Aim of the task
Please keep to the lines below from the one with "Click the 'bucket'" through the one with "This screenshot has width=600, height=539.", and restate them word for word, ends included.

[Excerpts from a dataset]

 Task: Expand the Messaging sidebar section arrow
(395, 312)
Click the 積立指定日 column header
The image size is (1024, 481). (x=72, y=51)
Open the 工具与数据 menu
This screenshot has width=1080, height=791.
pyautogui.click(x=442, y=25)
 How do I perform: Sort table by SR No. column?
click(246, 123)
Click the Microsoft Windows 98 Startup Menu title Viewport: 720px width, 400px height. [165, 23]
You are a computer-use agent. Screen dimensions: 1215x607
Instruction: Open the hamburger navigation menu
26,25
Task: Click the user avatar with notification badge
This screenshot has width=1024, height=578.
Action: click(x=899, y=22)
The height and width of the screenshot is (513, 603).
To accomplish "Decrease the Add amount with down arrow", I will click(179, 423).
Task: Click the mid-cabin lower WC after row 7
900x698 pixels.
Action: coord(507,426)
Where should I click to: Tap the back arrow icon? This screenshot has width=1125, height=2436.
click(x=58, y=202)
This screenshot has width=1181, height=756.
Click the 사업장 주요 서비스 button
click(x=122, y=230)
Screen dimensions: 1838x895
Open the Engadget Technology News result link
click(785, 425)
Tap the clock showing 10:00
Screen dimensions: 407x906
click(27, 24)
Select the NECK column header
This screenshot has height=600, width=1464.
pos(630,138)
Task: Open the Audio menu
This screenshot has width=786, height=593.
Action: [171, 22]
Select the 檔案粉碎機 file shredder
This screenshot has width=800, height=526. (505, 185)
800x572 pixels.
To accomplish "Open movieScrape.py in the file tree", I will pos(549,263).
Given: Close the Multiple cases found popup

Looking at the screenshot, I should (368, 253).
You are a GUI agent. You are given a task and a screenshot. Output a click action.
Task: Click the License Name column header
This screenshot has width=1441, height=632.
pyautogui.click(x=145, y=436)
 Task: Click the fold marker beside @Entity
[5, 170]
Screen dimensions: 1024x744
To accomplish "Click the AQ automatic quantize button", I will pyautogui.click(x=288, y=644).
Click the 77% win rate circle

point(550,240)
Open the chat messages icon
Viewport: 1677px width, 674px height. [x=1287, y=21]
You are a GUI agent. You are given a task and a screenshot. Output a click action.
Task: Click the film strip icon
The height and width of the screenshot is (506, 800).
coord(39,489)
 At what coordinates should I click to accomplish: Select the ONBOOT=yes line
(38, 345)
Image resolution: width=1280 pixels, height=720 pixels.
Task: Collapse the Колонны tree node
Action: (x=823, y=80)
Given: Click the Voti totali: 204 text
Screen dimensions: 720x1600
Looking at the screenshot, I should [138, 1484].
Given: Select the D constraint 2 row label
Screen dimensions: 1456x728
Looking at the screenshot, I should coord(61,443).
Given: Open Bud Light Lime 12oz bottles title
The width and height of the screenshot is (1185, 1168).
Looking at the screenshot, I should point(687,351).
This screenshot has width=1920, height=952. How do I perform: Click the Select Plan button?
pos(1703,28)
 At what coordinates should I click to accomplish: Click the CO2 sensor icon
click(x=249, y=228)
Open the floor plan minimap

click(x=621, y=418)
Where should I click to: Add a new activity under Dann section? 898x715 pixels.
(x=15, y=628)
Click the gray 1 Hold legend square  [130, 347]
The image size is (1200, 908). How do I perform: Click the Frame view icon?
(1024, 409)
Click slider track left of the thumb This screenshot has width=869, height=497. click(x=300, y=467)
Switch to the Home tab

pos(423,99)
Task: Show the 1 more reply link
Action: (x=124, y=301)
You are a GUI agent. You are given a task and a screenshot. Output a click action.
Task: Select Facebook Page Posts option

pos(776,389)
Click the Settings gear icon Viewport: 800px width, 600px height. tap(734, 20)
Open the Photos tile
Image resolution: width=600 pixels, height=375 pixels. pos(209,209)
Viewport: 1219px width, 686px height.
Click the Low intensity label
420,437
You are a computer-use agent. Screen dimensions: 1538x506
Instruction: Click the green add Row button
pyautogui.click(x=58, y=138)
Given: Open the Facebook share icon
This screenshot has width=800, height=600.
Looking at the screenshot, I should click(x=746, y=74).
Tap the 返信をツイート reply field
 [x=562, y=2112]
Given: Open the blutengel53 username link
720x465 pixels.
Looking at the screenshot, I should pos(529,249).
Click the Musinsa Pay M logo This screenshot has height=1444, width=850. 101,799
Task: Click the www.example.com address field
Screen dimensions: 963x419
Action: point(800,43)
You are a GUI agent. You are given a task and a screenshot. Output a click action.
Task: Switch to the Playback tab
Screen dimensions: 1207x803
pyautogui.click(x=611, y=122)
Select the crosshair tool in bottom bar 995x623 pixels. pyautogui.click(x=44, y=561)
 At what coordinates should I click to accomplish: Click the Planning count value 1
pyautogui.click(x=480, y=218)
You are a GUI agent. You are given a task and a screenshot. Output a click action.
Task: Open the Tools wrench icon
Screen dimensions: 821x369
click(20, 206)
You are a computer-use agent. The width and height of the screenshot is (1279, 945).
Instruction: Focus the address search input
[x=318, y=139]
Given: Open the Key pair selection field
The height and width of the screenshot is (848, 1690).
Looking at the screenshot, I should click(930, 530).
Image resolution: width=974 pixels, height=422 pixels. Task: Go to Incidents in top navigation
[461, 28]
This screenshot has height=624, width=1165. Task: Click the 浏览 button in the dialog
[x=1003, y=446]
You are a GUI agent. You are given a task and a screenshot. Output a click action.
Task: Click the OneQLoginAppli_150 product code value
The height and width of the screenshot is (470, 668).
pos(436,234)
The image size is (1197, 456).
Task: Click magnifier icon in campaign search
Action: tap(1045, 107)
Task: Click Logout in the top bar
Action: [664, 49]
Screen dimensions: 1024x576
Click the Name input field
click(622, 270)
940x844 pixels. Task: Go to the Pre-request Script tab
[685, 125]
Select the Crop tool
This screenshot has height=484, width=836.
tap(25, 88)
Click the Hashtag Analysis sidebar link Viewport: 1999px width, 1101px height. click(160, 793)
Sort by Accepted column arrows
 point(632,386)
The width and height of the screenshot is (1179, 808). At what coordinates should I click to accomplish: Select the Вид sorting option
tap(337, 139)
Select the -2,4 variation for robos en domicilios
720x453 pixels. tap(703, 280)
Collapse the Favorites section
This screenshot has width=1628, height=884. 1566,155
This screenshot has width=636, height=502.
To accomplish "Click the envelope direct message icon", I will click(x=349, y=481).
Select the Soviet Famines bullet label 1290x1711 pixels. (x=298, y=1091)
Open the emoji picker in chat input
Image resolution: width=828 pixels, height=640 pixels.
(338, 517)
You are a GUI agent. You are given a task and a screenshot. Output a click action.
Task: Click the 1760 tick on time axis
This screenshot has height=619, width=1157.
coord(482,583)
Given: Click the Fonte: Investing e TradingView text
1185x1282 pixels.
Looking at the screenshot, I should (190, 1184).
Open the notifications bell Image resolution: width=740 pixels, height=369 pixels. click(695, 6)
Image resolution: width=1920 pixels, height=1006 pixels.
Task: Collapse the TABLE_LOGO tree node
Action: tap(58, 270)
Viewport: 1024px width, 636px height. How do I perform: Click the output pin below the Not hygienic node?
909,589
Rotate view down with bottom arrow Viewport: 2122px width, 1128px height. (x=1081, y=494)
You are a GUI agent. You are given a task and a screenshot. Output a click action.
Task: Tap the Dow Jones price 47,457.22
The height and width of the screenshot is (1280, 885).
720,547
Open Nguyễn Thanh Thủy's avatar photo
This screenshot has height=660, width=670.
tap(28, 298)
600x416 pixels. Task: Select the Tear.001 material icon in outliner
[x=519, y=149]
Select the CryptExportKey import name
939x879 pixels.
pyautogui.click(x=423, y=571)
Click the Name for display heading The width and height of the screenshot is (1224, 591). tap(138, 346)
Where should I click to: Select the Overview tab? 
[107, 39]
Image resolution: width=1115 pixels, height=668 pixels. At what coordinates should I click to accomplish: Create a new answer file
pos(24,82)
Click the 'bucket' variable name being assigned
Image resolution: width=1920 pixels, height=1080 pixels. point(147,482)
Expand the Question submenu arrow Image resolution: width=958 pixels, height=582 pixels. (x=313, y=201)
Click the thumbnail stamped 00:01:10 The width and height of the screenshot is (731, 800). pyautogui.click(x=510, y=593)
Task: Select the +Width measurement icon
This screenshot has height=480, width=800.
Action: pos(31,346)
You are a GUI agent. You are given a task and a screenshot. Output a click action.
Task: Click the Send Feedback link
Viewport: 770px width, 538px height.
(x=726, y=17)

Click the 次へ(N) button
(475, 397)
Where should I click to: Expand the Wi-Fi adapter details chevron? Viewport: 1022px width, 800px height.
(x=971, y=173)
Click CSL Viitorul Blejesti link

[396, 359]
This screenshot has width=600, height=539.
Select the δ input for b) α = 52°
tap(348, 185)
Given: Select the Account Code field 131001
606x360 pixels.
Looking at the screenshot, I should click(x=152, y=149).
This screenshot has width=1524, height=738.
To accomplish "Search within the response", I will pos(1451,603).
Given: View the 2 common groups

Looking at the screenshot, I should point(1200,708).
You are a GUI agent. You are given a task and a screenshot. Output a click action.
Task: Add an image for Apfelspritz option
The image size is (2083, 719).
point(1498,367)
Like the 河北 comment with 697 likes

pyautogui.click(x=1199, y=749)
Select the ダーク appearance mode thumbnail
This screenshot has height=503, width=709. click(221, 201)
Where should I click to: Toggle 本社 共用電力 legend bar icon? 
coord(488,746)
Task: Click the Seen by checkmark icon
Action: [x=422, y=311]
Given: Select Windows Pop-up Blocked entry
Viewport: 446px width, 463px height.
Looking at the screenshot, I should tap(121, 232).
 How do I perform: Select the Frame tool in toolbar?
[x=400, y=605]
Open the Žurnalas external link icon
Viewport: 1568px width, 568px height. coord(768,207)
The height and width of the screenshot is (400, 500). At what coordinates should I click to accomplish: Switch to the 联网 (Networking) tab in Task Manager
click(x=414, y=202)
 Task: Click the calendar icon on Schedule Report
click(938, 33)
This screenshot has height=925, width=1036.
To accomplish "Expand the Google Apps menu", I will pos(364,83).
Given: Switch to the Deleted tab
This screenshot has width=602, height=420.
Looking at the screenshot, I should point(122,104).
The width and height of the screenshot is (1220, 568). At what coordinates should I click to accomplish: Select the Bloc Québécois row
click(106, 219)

Your solution
Click the 'bucket' variable name being assigned
Image resolution: width=1920 pixels, height=1080 pixels. point(147,482)
Expand the Question submenu arrow Image resolution: width=958 pixels, height=582 pixels. (x=313, y=201)
Click the thumbnail stamped 00:01:10 The width and height of the screenshot is (731, 800). pyautogui.click(x=510, y=593)
Task: Select the +Width measurement icon
This screenshot has height=480, width=800.
Action: pos(31,346)
You are a GUI agent. You are given a task and a screenshot. Output a click action.
Task: Click the Send Feedback link
Viewport: 770px width, 538px height.
(x=726, y=17)

Click the 次へ(N) button
(475, 397)
Where should I click to: Expand the Wi-Fi adapter details chevron? Viewport: 1022px width, 800px height.
(x=971, y=173)
Click CSL Viitorul Blejesti link

[396, 359]
This screenshot has width=600, height=539.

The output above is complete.